Software manufacturers will, apart from issues regarding relative ease of use, scalability, flexibility, and functionality, attempt to defend their space by establishing proprietary lexicons and data structures.  Not being open, while not serving the needs of customers, helps incumbents avoid disruption from new entries.  But there often comes a time when it is apparent that these proprietary definitions are only euphemisms for a well-understood concept in a discipline or profession.  Cat = Feline.  Dog = Canine.

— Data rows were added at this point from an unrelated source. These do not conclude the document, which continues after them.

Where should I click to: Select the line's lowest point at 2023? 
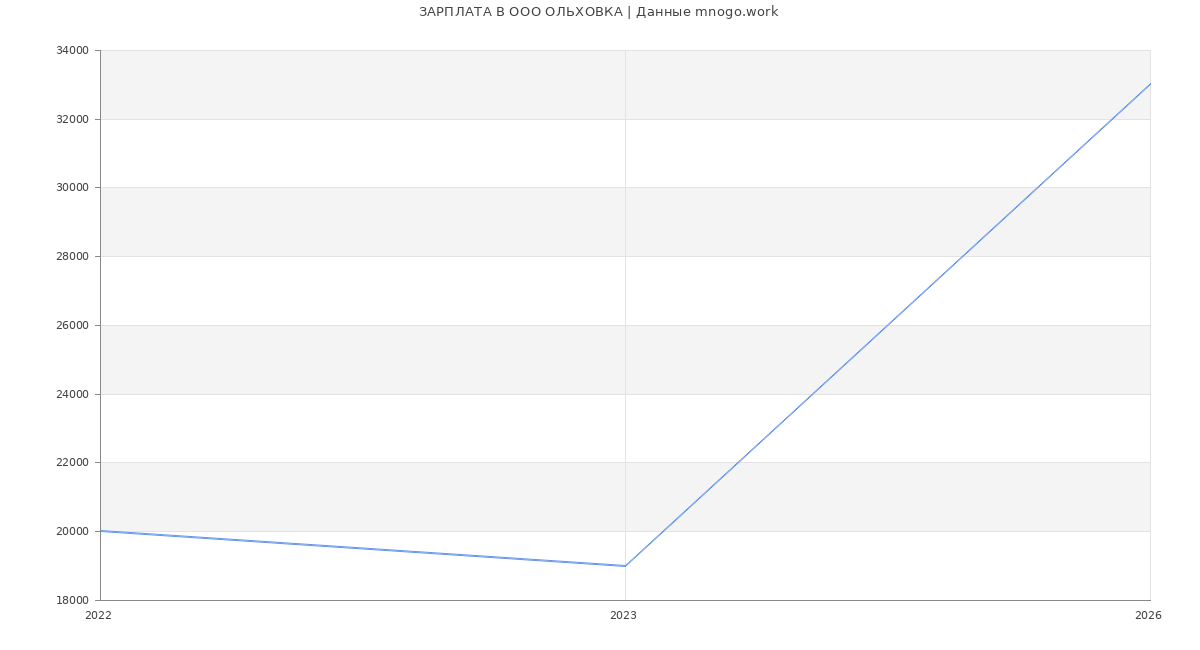(x=625, y=566)
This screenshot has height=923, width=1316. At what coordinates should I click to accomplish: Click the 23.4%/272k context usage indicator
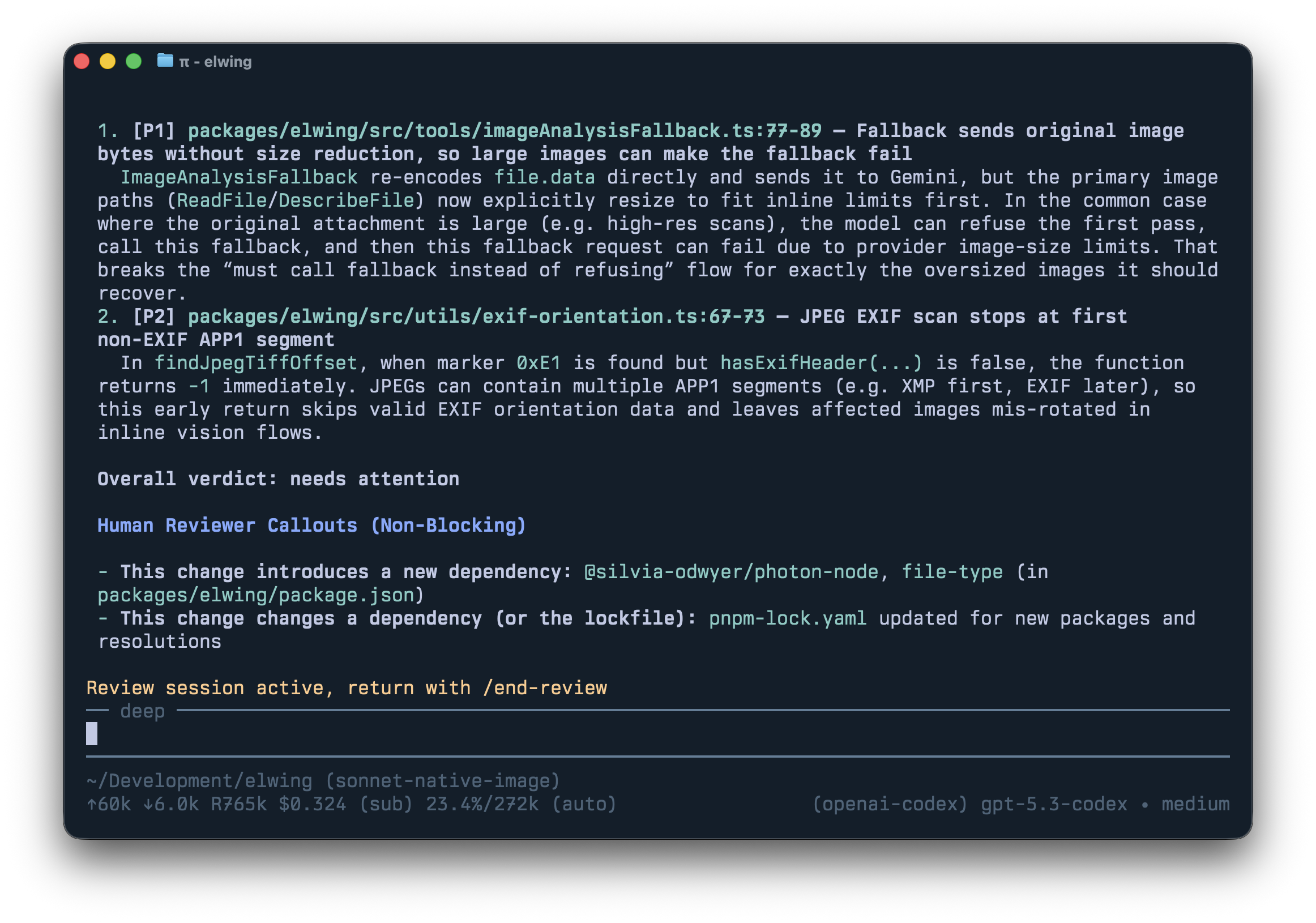[482, 804]
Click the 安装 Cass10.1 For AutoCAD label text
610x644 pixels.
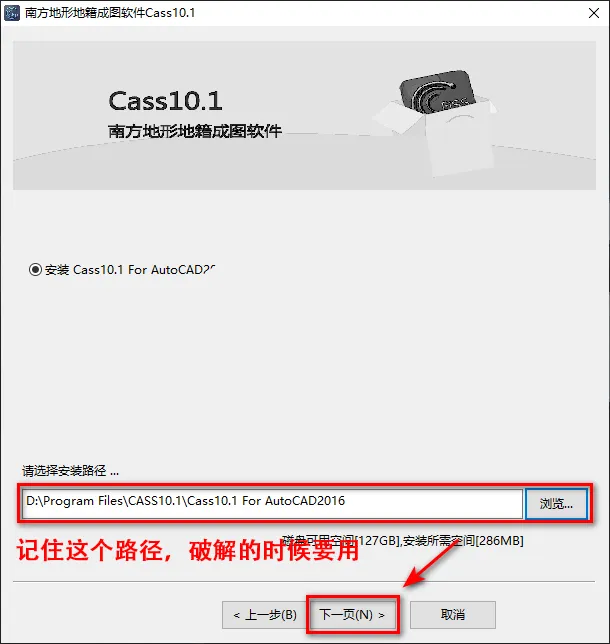point(130,270)
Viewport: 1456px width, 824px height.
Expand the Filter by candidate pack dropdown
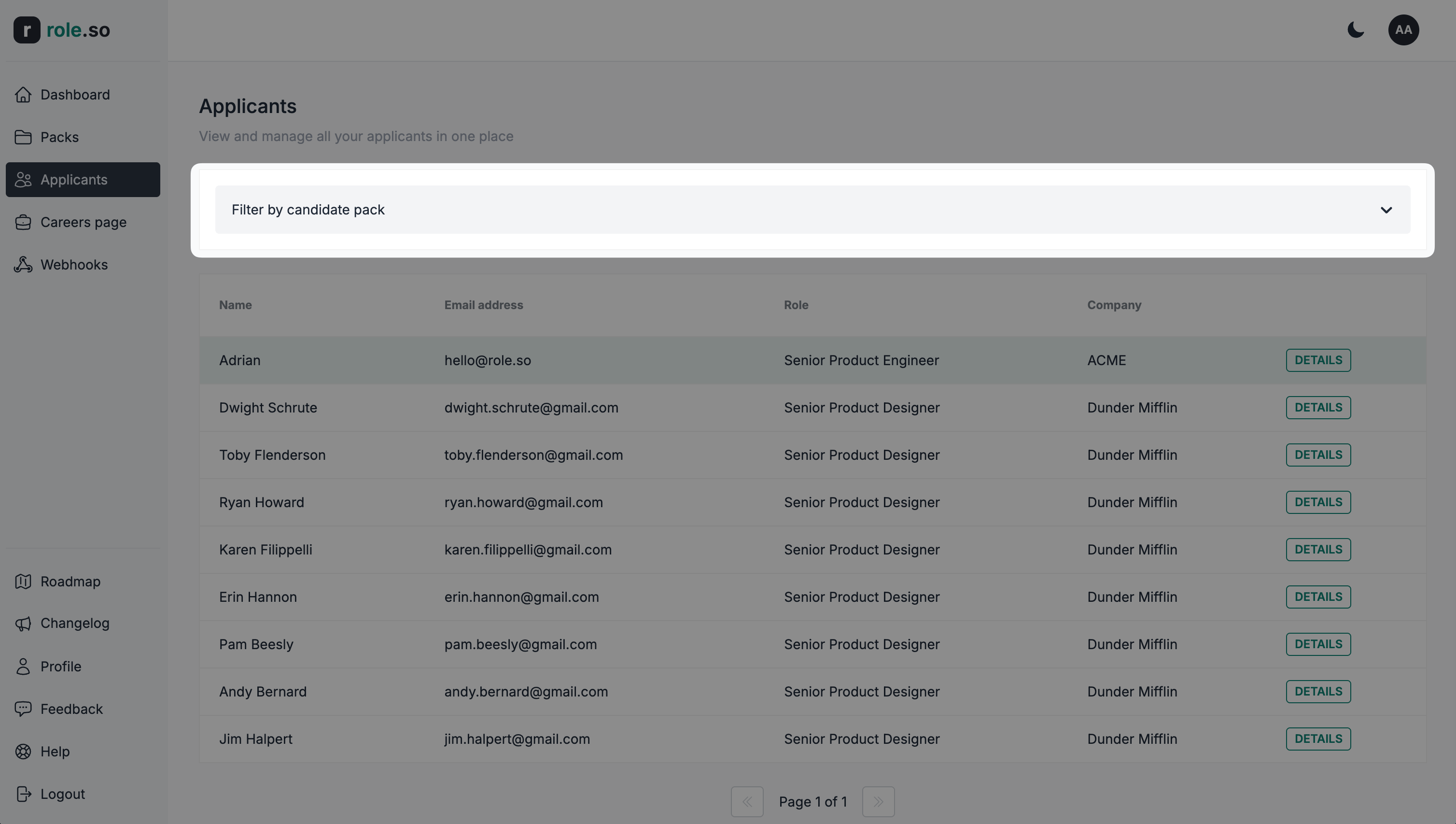tap(812, 210)
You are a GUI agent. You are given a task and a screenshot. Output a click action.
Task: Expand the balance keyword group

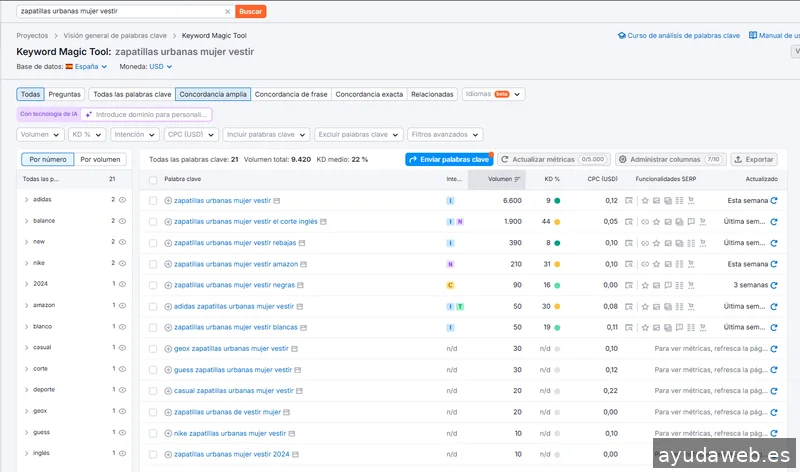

For a cohesive and well-defined industry the solution is to make all data within particular domains open.  This is accomplished through the acceptance and establishment of a standard schema.  For less cohesive industries, but where the data or incumbents through the use of common principles have essentially created a de facto schema, APIs are the way to extract this data for use in analytics.  This approach has been applied on a broader basis for the incorporation of machine data and signatures in social networks.  For closed or black-boxed data, the business or industry will need to execute gap analysis in order to decide if database access to such legacy data is truly essential to its business, or given specification for a more open standard from “time-now” will eventually work out suboptimization in data.

Most important of all and in the end, our results must provide metrics and visualizations that can be understood, are valid, important, material, and be right.